:: Task goal ::
All that is wanted is the exact lines from the one with "Click the circled information icon" through the last line of the entries, with both ends kept and every picture left out.
═════ Available data ═════
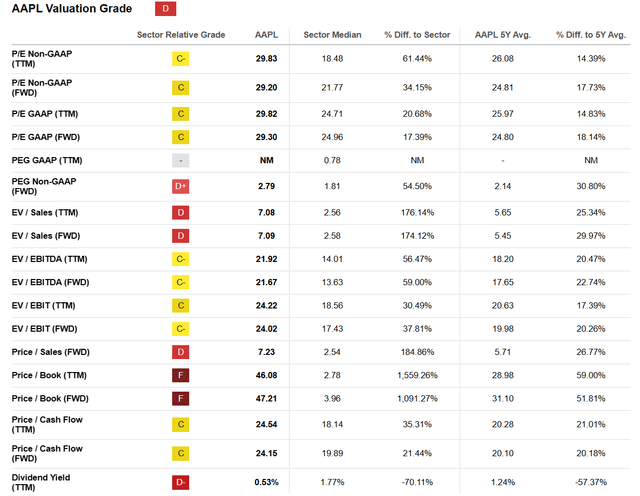Click the F grade badge for Price / Book (FWD)
The width and height of the screenshot is (640, 496).
(x=180, y=398)
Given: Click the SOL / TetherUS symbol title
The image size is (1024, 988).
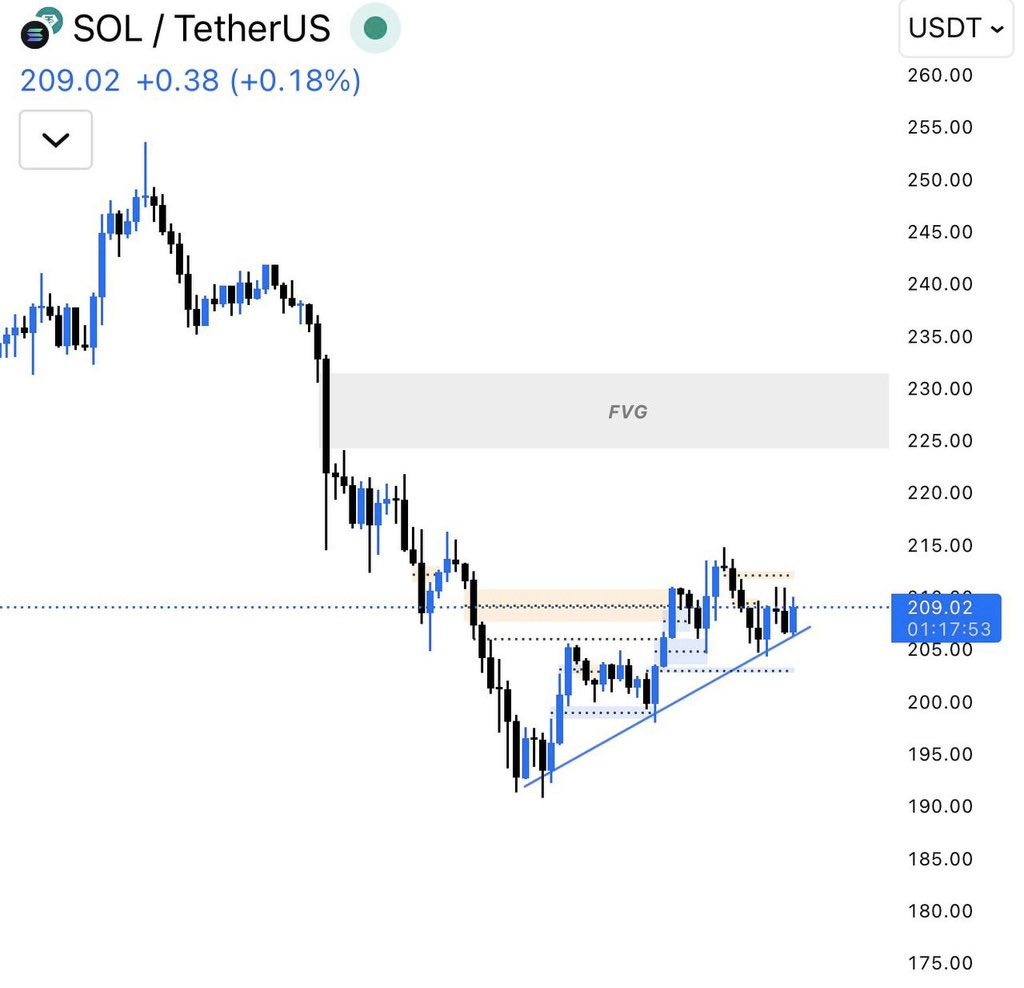Looking at the screenshot, I should [x=201, y=29].
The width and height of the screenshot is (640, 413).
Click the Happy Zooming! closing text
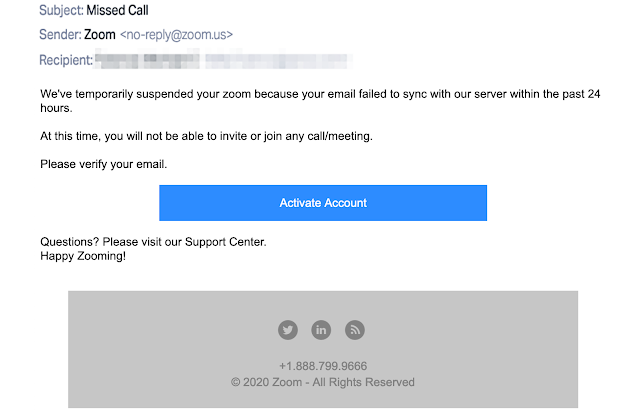point(83,256)
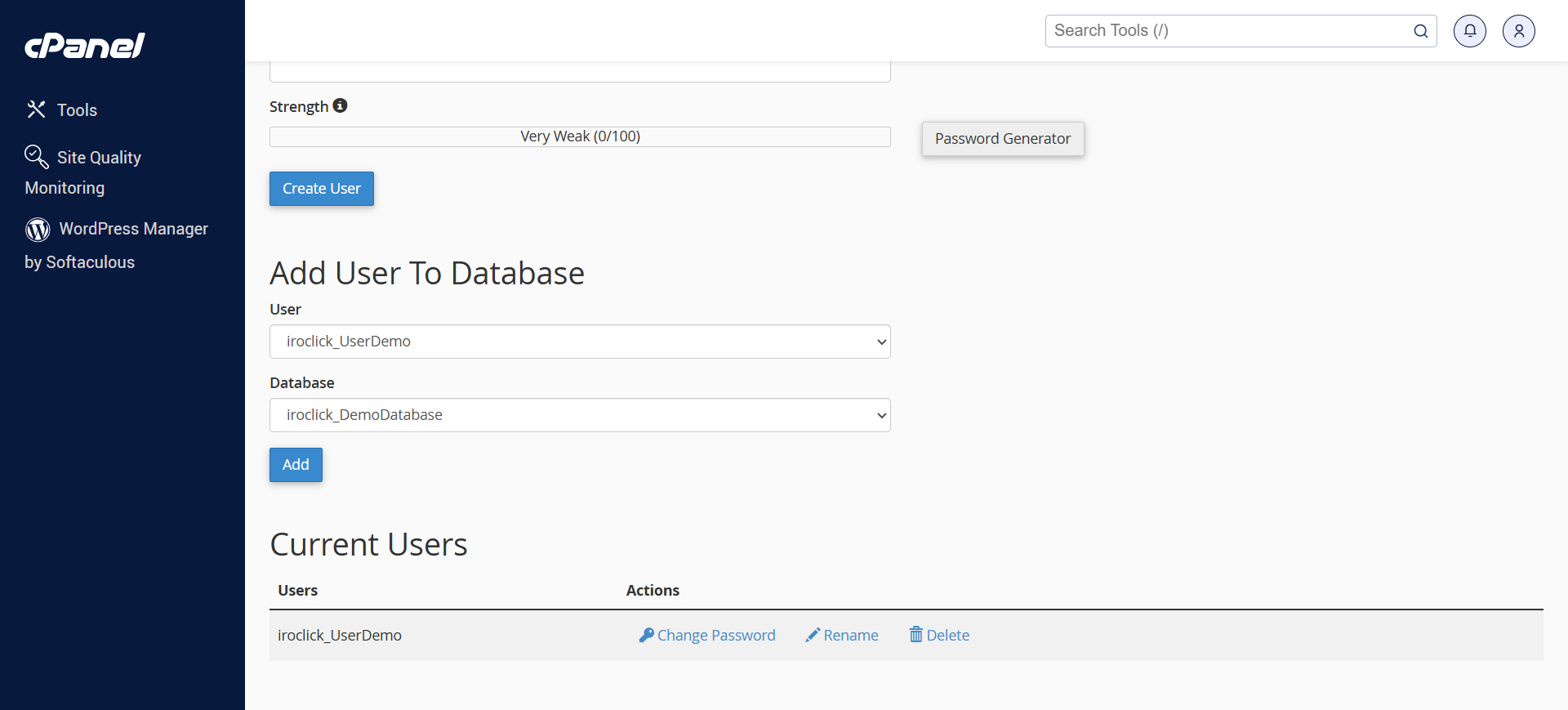The image size is (1568, 710).
Task: Click the Site Quality Monitoring magnifier icon
Action: [x=36, y=156]
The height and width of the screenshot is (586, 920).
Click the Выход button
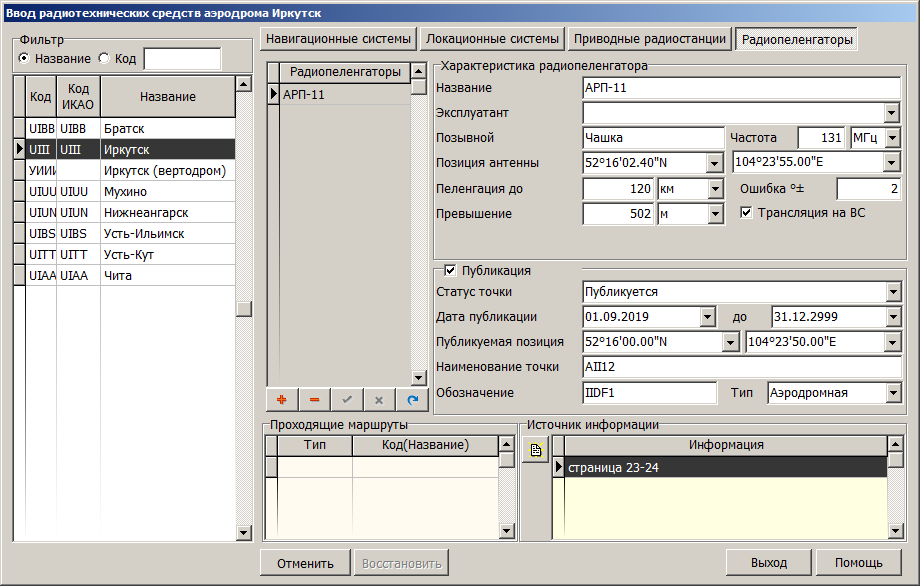768,563
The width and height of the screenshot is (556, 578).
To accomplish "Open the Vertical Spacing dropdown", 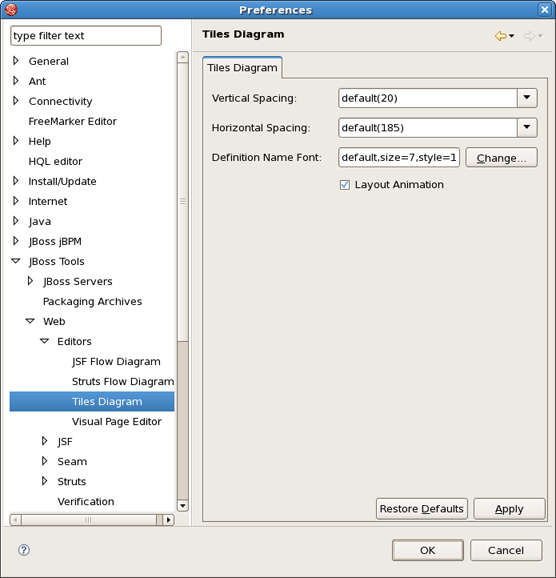I will [527, 98].
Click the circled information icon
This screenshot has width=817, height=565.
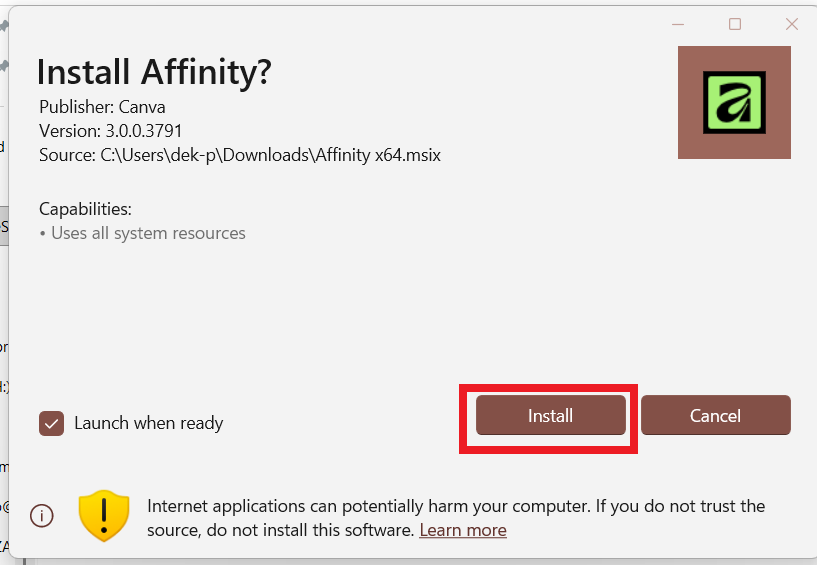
═════
:: Worked solution ::
Click the circled information icon
This screenshot has width=817, height=565.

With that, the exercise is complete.